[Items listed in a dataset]

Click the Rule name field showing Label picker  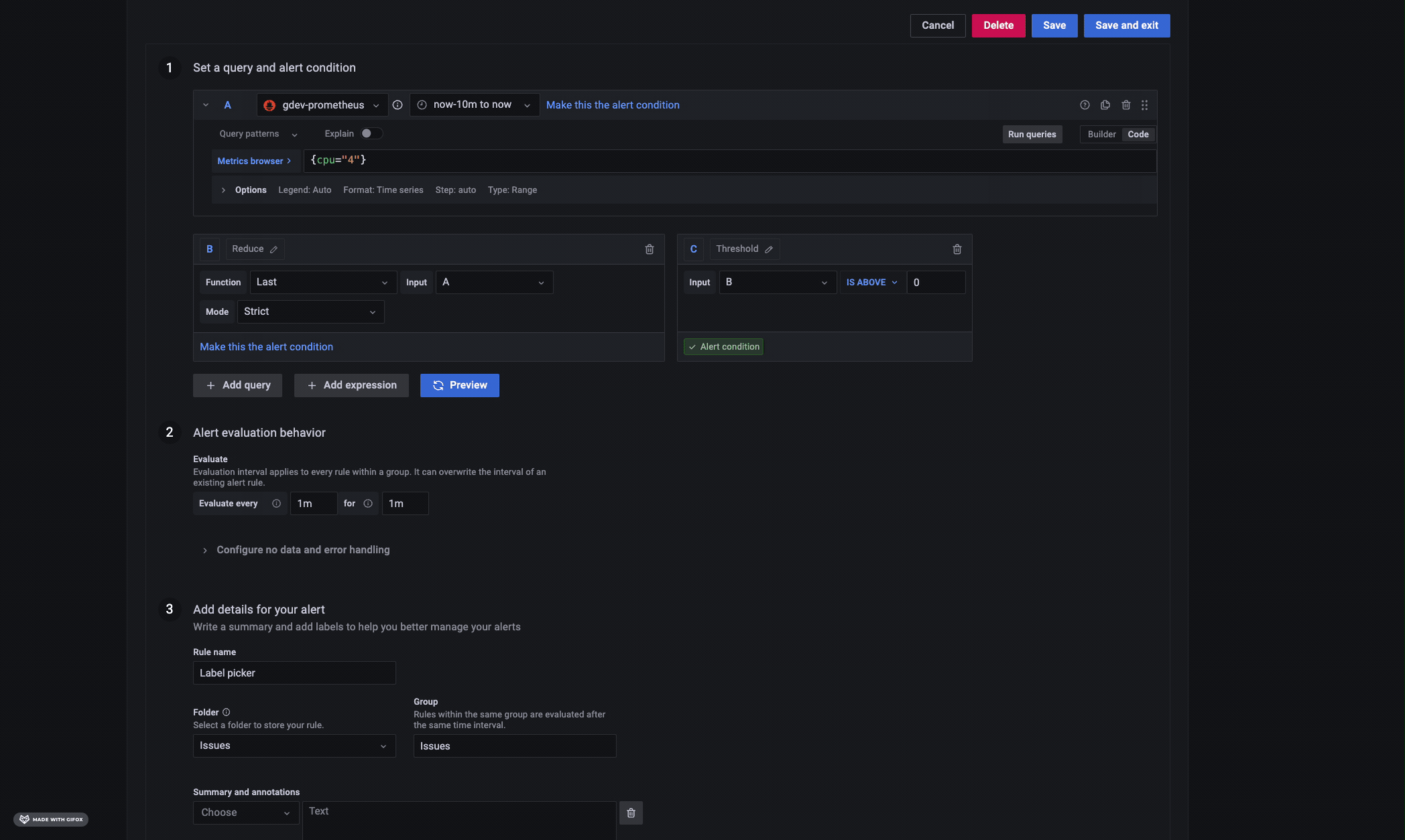[x=294, y=673]
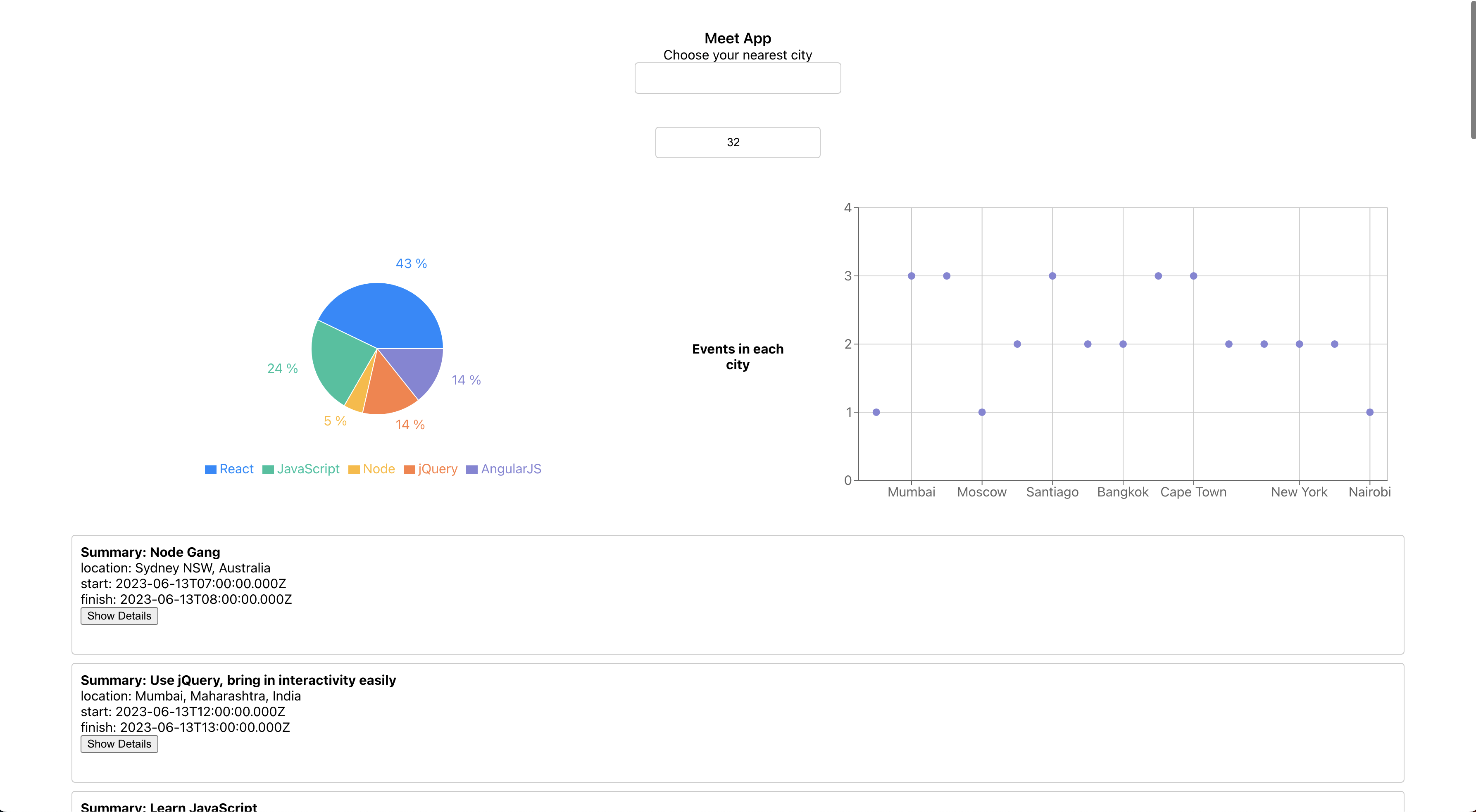Click the number of events field showing 32

(738, 142)
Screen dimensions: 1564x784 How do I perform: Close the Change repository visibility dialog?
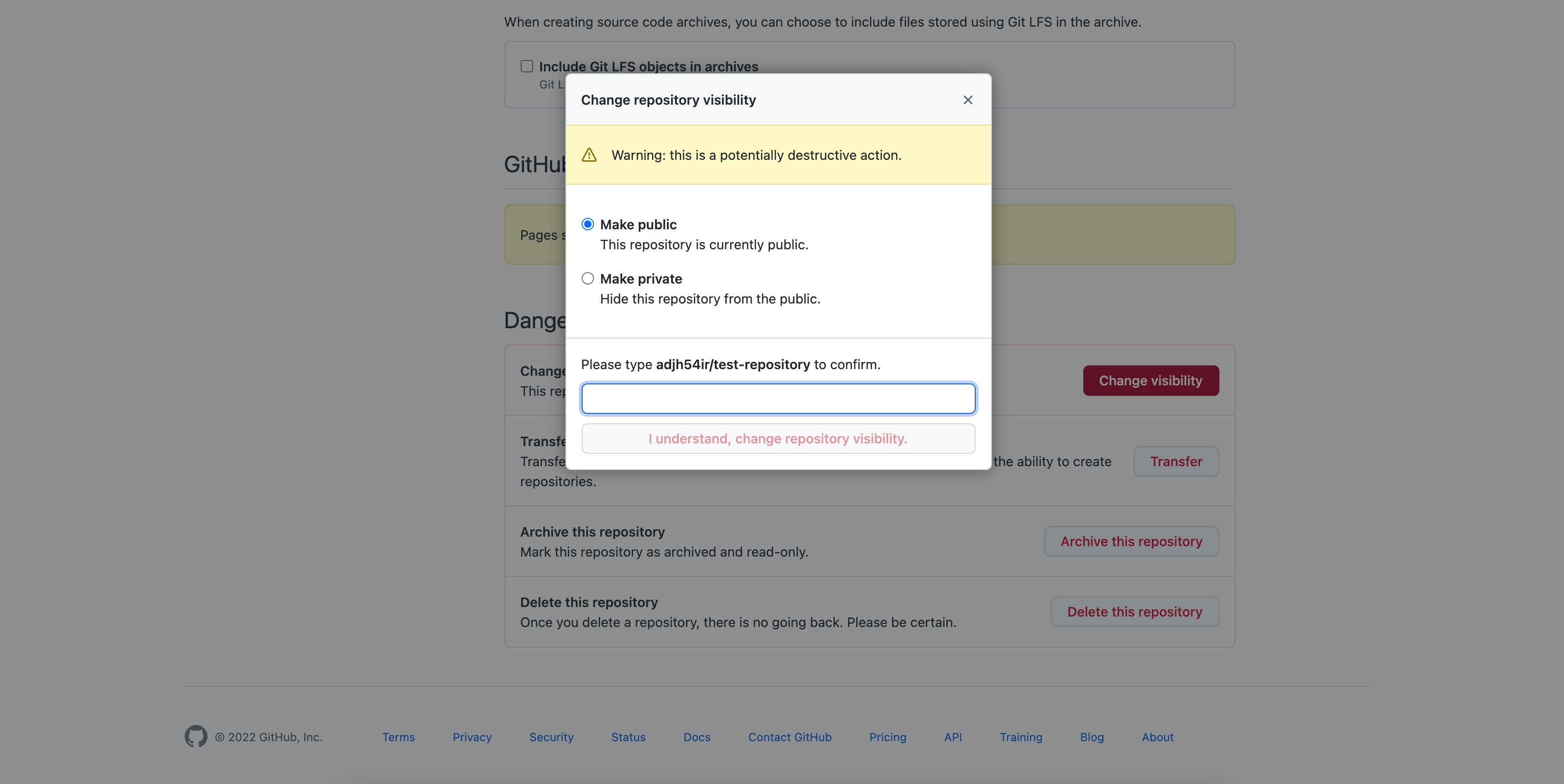[x=968, y=100]
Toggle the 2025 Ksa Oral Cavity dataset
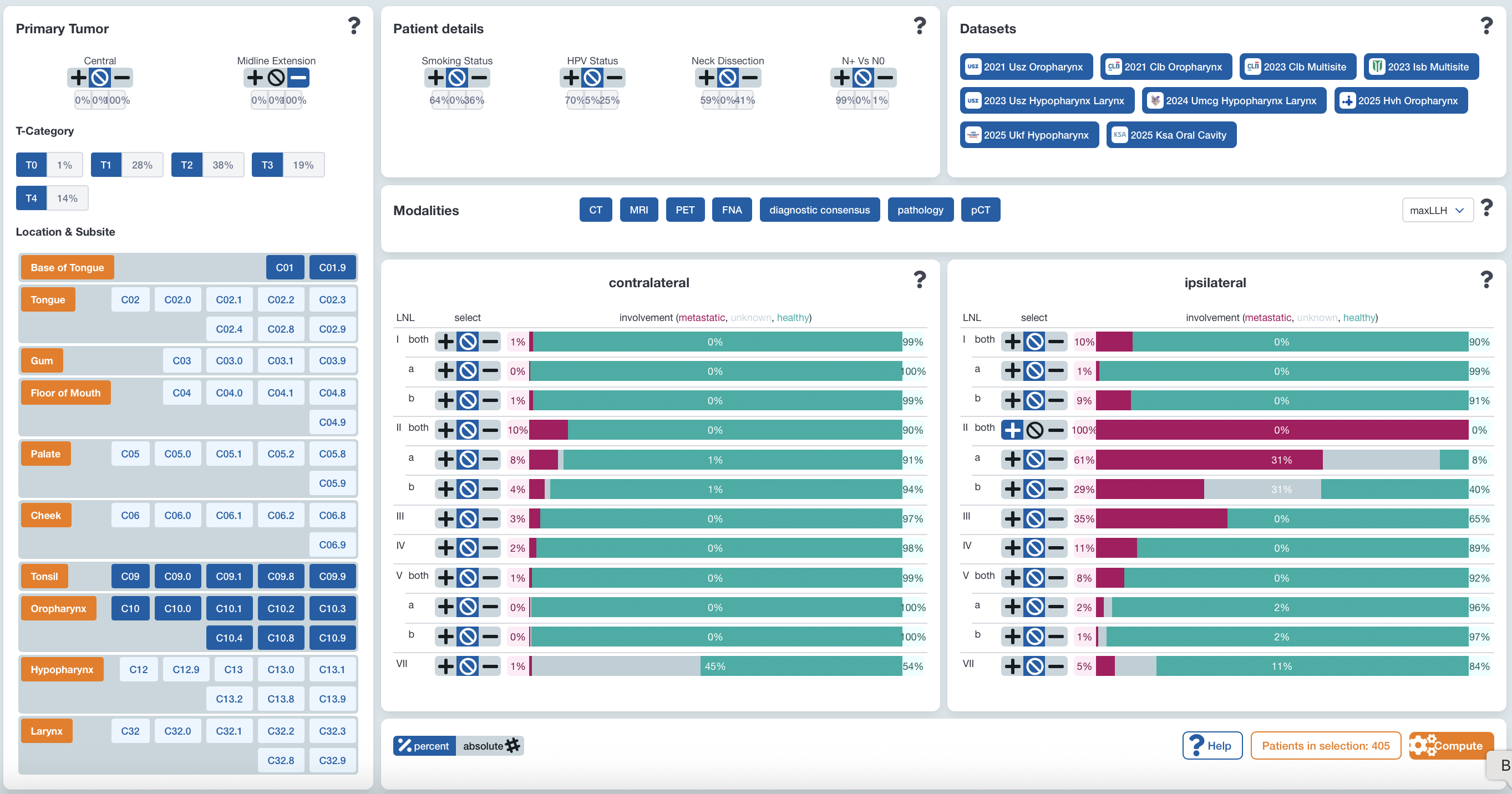 coord(1170,135)
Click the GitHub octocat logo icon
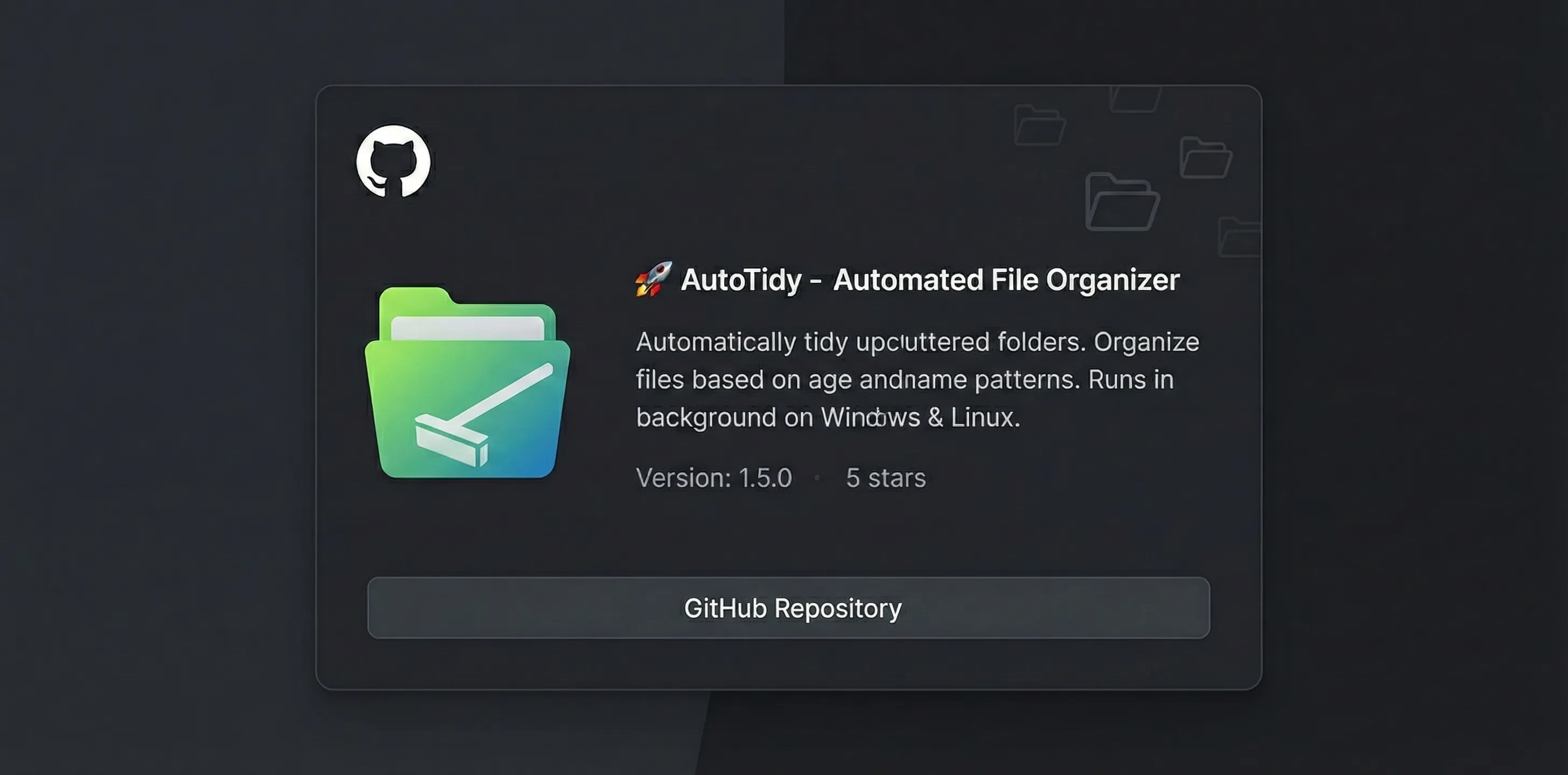1568x775 pixels. [x=393, y=162]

→ **Exercise prompt**: Once the line holding "Toggle the 2025 Ksa Oral Cavity dataset" is found, set it down along with every line after it through the end of the entries, exactly, leaving the pictures out.

→ **Your response**:
Toggle the 2025 Ksa Oral Cavity dataset
 coord(1170,135)
Click the GitHub octocat logo icon
1568x775 pixels. [x=393, y=162]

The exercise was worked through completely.